Just a few miles from Boston, New Hampshire’s state epidemiologist announced Monday his state is stuck in the same spot. Antibody tests show fewer than 5 percent of Granite Staters exposed to the virus. The same in Los Angeles, where testing reveals a similar level of exposure and County Public Health Director Dr. Barbara Ferrer said the city’s “Safer At Home” order would be “expanded all the way to August.”

That statement sparked so much widespread backlash the city is now reconsidering its approach.

Los Angeles Mayor Eric Garcetti’s problem, like the other elected officials attempting to defend the lockdown strategy, is that there’s no clear answer to the question of how shuttering businesses today will reduce the risk of widespread COVID-19 cases in a vaccine-free future. In fact, lockdowns make the risks worse.

There is another way, says Dr. Savage. “Vertical interdiction.”

“Vertical interdiction means we segregate people by their risk. For those who are immunosuppressed or have other serious comorbidities or by virtue of being elderly are at the highest risk, we should use extraordinary measures aimed at protecting them until there’s a vaccine,” Savage said.

“Meanwhile, the rest of us, well, we can’t go back to business as usual — you probably don’t want 50,000 people in a football stadium right now. But we should allow people to sort out how to do appropriate mitigation and make the best decisions for their own business so that they can go back to keeping the economy rolling and build herd immunity.”

Rhoads makes the same point about the value of exposure to the virus among the healthiest segments of the population. “Suppression doesn’t allow you to work through cases. Further, I’d say that if your health system capacity is too idle, then you are probably too locked down — you aren’t working through the population, allowing immunity to build.”

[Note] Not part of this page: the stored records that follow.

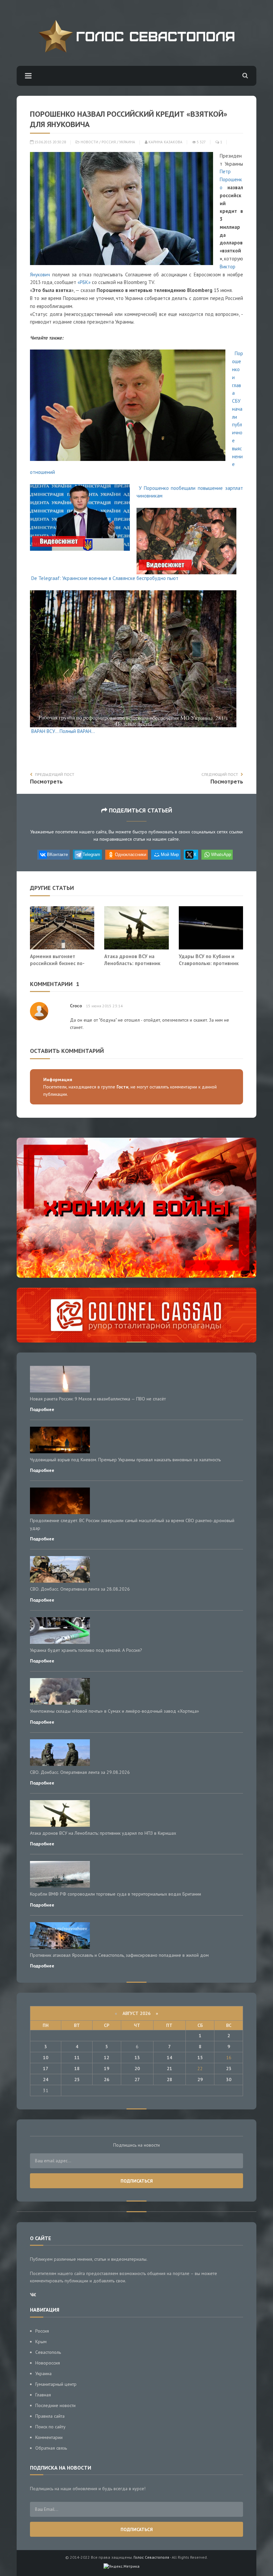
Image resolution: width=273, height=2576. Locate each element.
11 (77, 2058)
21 (169, 2069)
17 (45, 2069)
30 (228, 2079)
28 (169, 2079)
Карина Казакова (164, 142)
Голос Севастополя (151, 2557)
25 (77, 2079)
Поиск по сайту (50, 2427)
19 (106, 2069)
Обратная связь (51, 2448)
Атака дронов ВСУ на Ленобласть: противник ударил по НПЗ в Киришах (135, 963)
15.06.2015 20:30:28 (49, 142)
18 (77, 2069)
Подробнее (42, 1409)
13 (137, 2058)
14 (169, 2058)
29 (200, 2079)
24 (45, 2079)
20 (137, 2069)
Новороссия (47, 2363)
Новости (89, 142)
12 (106, 2058)
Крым (41, 2342)
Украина (127, 142)
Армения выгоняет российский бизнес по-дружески (57, 963)
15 (200, 2058)
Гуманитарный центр (56, 2384)
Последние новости (55, 2405)
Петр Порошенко (231, 179)
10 (45, 2058)
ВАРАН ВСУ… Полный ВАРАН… (63, 731)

Large-scale lockdowns inflict massive costs on society. In addition to the financial costs (Nobel Laureate economist Paul Romer puts the price tag at $500 billion a month in foregone output for the U.S. economy), there are devastating effects on families and community institutions.

If the coronavirus surges across an unprotected population this fall, many Americans may wonder if the high price bought them too little.

ABOUT THE WRITER

Michael Graham is political editor at InsideSources.com.